> Task details: Set out exactly every line of the entries below, starting at the line that holds "Datenschutz (791, 46)" and stopping after the line that holds "REX (336, 1952)".

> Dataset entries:
--------------------------------

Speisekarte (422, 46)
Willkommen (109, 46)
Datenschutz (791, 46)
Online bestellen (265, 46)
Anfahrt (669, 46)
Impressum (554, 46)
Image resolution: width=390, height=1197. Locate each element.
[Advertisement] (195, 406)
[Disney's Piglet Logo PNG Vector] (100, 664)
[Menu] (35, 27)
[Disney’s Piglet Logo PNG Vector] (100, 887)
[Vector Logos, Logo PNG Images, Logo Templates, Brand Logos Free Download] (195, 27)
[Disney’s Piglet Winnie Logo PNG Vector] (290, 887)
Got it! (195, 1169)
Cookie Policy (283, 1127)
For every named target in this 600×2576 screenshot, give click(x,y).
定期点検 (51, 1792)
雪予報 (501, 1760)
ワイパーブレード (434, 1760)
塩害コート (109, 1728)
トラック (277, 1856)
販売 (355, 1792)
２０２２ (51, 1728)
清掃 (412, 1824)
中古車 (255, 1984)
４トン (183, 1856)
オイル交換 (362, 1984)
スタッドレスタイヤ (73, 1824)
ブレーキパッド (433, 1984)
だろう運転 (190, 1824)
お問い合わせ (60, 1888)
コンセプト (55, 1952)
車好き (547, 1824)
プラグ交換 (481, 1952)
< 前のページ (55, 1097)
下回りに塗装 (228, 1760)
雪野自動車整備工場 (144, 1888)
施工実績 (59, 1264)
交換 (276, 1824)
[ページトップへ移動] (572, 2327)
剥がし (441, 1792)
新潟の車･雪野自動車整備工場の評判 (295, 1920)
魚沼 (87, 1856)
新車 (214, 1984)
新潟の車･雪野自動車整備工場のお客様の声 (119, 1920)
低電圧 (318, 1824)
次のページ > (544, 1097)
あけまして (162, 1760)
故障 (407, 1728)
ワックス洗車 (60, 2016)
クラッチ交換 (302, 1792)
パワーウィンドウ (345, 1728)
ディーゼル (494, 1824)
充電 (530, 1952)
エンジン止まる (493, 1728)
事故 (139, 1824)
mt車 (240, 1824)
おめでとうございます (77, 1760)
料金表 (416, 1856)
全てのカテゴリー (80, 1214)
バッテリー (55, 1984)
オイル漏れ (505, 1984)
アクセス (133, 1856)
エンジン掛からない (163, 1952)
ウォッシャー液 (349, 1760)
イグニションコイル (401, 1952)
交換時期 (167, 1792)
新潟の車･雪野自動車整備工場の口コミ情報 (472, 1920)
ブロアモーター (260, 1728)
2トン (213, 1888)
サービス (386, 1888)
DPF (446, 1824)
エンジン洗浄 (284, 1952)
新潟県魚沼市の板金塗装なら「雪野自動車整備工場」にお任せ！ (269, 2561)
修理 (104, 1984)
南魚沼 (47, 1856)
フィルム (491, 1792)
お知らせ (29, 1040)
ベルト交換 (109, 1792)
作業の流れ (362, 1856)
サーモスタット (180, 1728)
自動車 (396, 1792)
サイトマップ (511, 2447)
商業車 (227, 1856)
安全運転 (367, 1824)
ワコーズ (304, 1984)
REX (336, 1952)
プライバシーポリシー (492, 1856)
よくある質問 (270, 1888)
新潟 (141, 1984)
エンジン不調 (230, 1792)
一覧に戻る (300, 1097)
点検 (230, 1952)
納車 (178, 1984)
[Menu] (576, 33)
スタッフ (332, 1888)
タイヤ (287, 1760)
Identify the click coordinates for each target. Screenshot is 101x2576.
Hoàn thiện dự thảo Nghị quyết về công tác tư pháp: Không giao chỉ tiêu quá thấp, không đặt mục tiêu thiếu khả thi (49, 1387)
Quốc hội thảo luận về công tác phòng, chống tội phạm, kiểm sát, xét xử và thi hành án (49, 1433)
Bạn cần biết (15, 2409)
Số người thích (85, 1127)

--------------------------------

> Completed task:
Datenschutz (791, 46)
Online bestellen (265, 46)
Anfahrt (669, 46)
Impressum (554, 46)
Image resolution: width=390, height=1197. Locate each element.
[Advertisement] (195, 406)
[Disney's Piglet Logo PNG Vector] (100, 664)
[Menu] (35, 27)
[Disney’s Piglet Logo PNG Vector] (100, 887)
[Vector Logos, Logo PNG Images, Logo Templates, Brand Logos Free Download] (195, 27)
[Disney’s Piglet Winnie Logo PNG Vector] (290, 887)
Got it! (195, 1169)
Cookie Policy (283, 1127)
For every named target in this 600×2576 screenshot, give click(x,y).
定期点検 (51, 1792)
雪予報 (501, 1760)
ワイパーブレード (434, 1760)
塩害コート (109, 1728)
トラック (277, 1856)
販売 (355, 1792)
２０２２ (51, 1728)
清掃 (412, 1824)
中古車 (255, 1984)
４トン (183, 1856)
オイル交換 (362, 1984)
スタッドレスタイヤ (73, 1824)
ブレーキパッド (433, 1984)
だろう運転 (190, 1824)
お問い合わせ (60, 1888)
コンセプト (55, 1952)
車好き (547, 1824)
プラグ交換 (481, 1952)
< 前のページ (55, 1097)
下回りに塗装 (228, 1760)
雪野自動車整備工場 (144, 1888)
施工実績 (59, 1264)
交換 (276, 1824)
[ページトップへ移動] (572, 2327)
剥がし (441, 1792)
新潟の車･雪野自動車整備工場の評判 (295, 1920)
魚沼 (87, 1856)
新車 (214, 1984)
新潟の車･雪野自動車整備工場のお客様の声 (119, 1920)
低電圧 (318, 1824)
次のページ > (544, 1097)
あけまして (162, 1760)
故障 (407, 1728)
ワックス洗車 (60, 2016)
クラッチ交換 (302, 1792)
パワーウィンドウ (345, 1728)
ディーゼル (494, 1824)
充電 (530, 1952)
エンジン止まる (493, 1728)
事故 (139, 1824)
mt車 (240, 1824)
おめでとうございます (77, 1760)
料金表 (416, 1856)
全てのカテゴリー (80, 1214)
バッテリー (55, 1984)
オイル漏れ (505, 1984)
アクセス (133, 1856)
エンジン掛からない (163, 1952)
ウォッシャー液 (349, 1760)
イグニションコイル (401, 1952)
交換時期 (167, 1792)
新潟の車･雪野自動車整備工場の口コミ情報 (472, 1920)
ブロアモーター (260, 1728)
2トン (213, 1888)
サービス (386, 1888)
DPF (446, 1824)
エンジン洗浄 (284, 1952)
新潟県魚沼市の板金塗装なら「雪野自動車整備工場」にお任せ！ (269, 2561)
修理 (104, 1984)
南魚沼 (47, 1856)
フィルム (491, 1792)
お知らせ (29, 1040)
ベルト交換 (109, 1792)
作業の流れ (362, 1856)
サーモスタット (180, 1728)
自動車 (396, 1792)
サイトマップ (511, 2447)
商業車 (227, 1856)
安全運転 (367, 1824)
ワコーズ (304, 1984)
REX (336, 1952)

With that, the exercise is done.